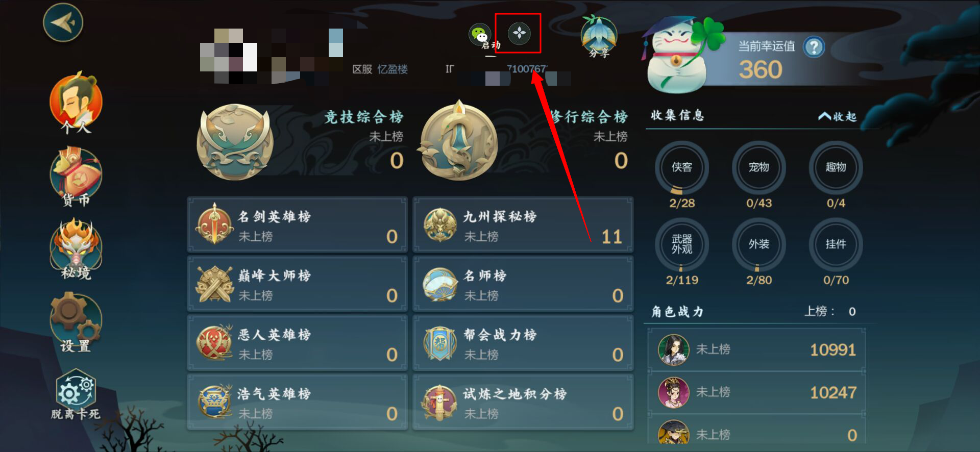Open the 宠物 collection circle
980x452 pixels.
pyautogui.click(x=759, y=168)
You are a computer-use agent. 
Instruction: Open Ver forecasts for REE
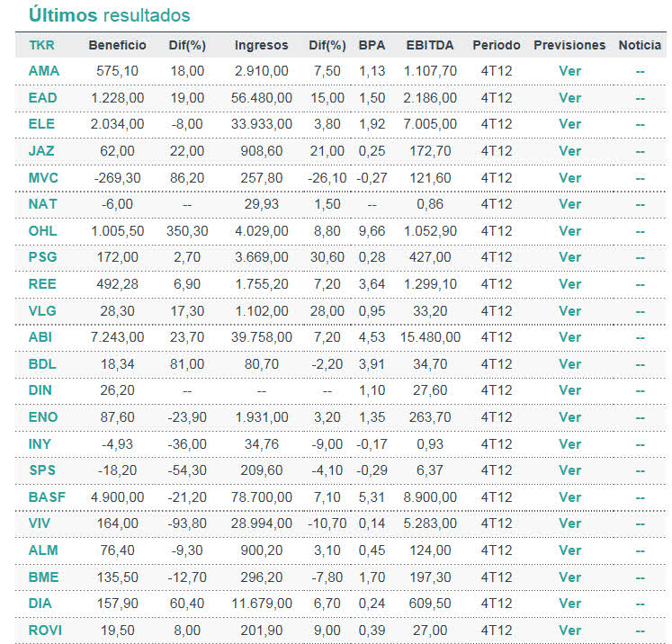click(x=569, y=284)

*****

Give back, word for word, the lines from the one containing "You are a computer-use agent." through the last line of the listing above; include both ends and exclude the pictures.

** YOUR RESPONSE **
You are a computer-use agent. 
Instruction: Open Ver forecasts for REE
click(x=569, y=284)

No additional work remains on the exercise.